DETAILED DESCRIPTION OF THE INVENTION (Industrial Application Field) The present invention relates to an oxygen sensor using a solid electrolyte having oxygen ion conductivity.

(Prior art) As is well known, a solid electrolyte oxygen sensor is composed of a partition wall made of a solid electrolyte that has oxygen ion conductivity at high temperatures, and porous electrodes provided on both sides of the partition wall. When one electrode is brought into contact with a reference gas with a known oxygen partial pressure and the other electrode is brought into contact with a gas to be measured whose oxygen partial pressure is unknown, the difference in oxygen partial pressure between the two gases will be This takes advantage of the fact that a corresponding electromotive force appears. Therefore, the magnitude of the electromotive force is expressed by the well-known Nernst equation, and if the temperature of the partition wall and the oxygen partial pressure of the reference gas are known, then from the magnitude of the electromotive force, It is possible to determine the oxygen partial pressure in the gas to be measured, that is, the oxygen concentration.

Incidentally, in such solid electrolyte oxygen sensors, the porous electrode is generally made of Pt from the viewpoint of catalytic activity and chemical stability, but oxygen sensors generally operate at high temperatures of 800°C or higher. Therefore, if the gas to be measured contains CH4, Co, H2, etc., which have low ignition points, these components will burn during the measurement, and the combustion reaction will consume oxygen, resulting in poor accuracy. There is a problem that high oxygen concentration cannot be measured.
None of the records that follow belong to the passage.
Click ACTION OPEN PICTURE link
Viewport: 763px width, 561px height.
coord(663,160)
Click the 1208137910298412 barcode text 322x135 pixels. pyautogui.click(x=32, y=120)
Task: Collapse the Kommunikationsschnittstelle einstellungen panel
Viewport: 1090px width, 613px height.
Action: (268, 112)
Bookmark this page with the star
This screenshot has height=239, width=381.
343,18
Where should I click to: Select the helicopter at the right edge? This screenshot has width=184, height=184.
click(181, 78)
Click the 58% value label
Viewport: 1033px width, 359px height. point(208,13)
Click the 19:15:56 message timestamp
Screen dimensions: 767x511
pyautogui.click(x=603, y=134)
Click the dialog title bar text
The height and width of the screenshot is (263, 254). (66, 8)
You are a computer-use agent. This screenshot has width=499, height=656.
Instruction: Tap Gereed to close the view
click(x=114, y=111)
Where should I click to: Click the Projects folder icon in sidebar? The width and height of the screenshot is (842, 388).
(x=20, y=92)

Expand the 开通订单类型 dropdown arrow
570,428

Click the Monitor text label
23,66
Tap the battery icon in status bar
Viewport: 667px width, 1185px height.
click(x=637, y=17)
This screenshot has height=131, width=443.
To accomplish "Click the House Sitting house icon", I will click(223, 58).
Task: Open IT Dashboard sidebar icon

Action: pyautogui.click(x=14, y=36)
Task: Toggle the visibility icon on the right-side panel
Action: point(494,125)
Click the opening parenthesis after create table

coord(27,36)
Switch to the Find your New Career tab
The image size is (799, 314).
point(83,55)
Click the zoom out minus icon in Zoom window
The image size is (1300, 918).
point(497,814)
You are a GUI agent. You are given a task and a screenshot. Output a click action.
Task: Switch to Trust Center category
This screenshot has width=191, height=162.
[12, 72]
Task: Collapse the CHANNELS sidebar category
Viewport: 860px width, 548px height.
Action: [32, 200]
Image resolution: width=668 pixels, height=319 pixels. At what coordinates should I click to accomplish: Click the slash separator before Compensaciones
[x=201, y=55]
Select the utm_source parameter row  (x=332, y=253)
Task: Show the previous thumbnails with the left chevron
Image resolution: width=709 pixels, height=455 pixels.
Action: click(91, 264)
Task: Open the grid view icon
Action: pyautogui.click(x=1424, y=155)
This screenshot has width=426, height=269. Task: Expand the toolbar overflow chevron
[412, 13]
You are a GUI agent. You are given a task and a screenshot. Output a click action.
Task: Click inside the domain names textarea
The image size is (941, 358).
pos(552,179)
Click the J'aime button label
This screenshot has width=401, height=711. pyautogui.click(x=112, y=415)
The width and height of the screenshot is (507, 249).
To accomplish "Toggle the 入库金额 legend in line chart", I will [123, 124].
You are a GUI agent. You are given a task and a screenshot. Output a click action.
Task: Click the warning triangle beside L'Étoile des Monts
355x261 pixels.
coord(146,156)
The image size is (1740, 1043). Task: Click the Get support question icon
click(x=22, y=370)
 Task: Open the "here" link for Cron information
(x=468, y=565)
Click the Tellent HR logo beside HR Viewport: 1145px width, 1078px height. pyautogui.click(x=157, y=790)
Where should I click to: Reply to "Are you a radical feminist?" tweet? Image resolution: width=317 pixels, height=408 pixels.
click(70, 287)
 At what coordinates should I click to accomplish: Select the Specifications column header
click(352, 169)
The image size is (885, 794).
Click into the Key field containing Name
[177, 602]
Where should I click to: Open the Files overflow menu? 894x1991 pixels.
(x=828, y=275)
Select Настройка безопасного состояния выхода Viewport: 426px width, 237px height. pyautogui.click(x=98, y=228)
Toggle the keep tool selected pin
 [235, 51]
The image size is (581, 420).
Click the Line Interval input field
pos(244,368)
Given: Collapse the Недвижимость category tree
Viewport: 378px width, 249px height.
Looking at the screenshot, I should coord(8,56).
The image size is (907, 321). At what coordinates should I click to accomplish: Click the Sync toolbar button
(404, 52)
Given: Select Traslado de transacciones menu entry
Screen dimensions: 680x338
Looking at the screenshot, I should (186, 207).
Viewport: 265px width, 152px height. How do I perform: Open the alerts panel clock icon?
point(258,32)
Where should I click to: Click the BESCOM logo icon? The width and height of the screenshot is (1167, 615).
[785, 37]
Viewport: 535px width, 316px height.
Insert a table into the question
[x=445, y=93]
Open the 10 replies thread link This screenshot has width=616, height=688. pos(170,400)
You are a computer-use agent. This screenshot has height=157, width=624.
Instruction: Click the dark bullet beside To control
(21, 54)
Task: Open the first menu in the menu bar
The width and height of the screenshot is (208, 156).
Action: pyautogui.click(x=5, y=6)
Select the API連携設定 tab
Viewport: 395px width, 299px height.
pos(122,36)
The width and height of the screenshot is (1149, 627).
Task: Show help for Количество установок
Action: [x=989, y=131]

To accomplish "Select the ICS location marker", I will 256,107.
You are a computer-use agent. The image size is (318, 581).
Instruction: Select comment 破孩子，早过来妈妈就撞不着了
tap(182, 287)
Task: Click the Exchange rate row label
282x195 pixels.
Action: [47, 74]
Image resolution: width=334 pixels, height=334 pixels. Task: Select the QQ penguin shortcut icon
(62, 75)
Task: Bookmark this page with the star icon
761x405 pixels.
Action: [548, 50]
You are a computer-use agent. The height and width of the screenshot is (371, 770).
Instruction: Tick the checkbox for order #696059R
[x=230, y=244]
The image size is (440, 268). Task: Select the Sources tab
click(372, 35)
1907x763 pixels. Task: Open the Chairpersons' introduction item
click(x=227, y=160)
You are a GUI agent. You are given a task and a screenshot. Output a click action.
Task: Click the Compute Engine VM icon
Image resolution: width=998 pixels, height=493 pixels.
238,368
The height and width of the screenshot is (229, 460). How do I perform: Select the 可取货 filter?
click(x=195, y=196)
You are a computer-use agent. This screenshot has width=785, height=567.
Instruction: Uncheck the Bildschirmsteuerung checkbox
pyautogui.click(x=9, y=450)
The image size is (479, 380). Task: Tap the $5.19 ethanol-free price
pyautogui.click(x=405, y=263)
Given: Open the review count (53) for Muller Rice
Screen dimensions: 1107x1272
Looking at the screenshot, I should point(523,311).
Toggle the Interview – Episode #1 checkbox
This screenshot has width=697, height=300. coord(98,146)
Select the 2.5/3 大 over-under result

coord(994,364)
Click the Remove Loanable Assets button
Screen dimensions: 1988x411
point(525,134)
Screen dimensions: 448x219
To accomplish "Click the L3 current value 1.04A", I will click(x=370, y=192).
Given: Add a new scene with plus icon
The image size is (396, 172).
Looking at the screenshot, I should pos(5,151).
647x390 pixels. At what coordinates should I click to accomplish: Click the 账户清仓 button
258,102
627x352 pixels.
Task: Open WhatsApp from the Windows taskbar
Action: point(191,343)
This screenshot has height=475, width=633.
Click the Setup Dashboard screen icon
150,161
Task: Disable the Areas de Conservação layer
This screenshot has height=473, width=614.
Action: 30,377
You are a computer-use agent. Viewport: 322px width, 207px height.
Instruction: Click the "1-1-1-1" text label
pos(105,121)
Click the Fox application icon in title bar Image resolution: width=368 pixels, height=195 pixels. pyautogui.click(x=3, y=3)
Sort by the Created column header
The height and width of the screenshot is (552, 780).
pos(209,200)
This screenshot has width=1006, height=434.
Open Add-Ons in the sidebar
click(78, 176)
In order to solve these problems and enable operation at lower temperatures that do not involve combustion reactions, Japanese Patent Laid-Open No. 50-91.
In the No. 389 invention, the porous electrode is made of solid electrolyte powder having oxygen ion conductivity and Pt, Pd, Pt-
It is proposed that the material be formed by baking a mixture with powder or fine particles of a platinum group metal such as a Pd alloy. However, platinum group metals are not only extremely expensive but also have a problem of high baking temperatures. Also, because oxygen diffusion is relatively slow, even though it can be operated at low temperatures, the 90% response time (the time it takes for the electromotive force to reach 90% of the theoretical value) at 400°C is, for example, 10 minutes. The problem is that it is extremely long.

(Problems to be Solved by the Invention) The purpose of the present invention is to solve the above-mentioned problems of conventional oxygen sensors, and to provide a solid electrolyte that not only operates at a relatively low temperature and has high measurement accuracy but also has a very fast response speed. To provide oxygen sensors.

(Means for Solving the Problems) This invention for achieving the above-mentioned object comprises a partition made of a solid electrolyte having oxygen ion conductivity, a reference gas side porous electrode provided on one wall of the partition, and and a porous electrode on the gas-to-be-measured side provided on the other wall, and at least the porous electrode on the gas-to-be-measured side is made of a mixed material of solid electrolyte fine particles having oxygen ion conductivity and silver. The solid electrolyte oxygen sensor is characterized in that the amount of the fine particles is 5 to 15% by weight.

To roughly explain the invention in detail, the oxygen sensor of the invention includes a partition wall made of a solid electrolyte having oxygen ion conductivity, a reference gas side porous electrode provided on one wall surface of the partition wall, and a reference gas side porous electrode provided on one wall surface of the partition wall. and a porous electrode on the gas-to-be-measured side.

The solid electrolyte that makes up the partition walls is made of so-called base materials such as ZrO2, HfO2, B i 203, CeO, etc., in order to stabilize the oxygen ion conductive crystal structure that is stable at high temperatures even at room temperature. Oxides having +2 or +3 valence cations as agents, such as Y2O3, cao, Mo
o, Yb2O3, SrO, 5C203, Sm2O3, M
It is made by dissolving oo3 and WO3 in solid solution. When the so-called base material is Zro2 or HfO2, Y2O3,
GapSMQOSYb203 is suitable. Also, Bi
2O:+ is Y2O3, Moo3, WO3, CeO
Y2O3 is suitable for each. The solid solution amount of these stabilizers is about 5 to 45 mol%. Such a solid electrolyte can be obtained by firing a powder prepared by a well-known method such as an oxide mixing method or a wet synthesis method such as a neutralization coprecipitation method.

The partition wall made of the solid electrolyte mentioned above can be plate-shaped, cylindrical, or
It can take a well-known shape, such as a tubular shape with one end closed and a U-shaped longitudinal section. The above-mentioned molding into such a shape using the so-called raw material powder can be performed by a well-known method such as a hot press method or a hot isostatic pressing method (HIP method).

The porous electrode provided on the wall of the partition is made of a mixed material of solid electrolyte fine particles that have oxygen ion conductivity at high temperatures and silver (Act>.Such an electrode is made of a mixture of solid electrolyte fine particles and silver The mixture with the paste can be formed on the wall surface, for example, by applying, spraying, printing, and then baking. In this case, the fine particles of the solid electrolyte constitute the partition wall. The electrode may be made of the same solid electrolyte as the solid electrolyte or a different solid electrolyte.The thickness of the electrode is about 5 to 10 μm.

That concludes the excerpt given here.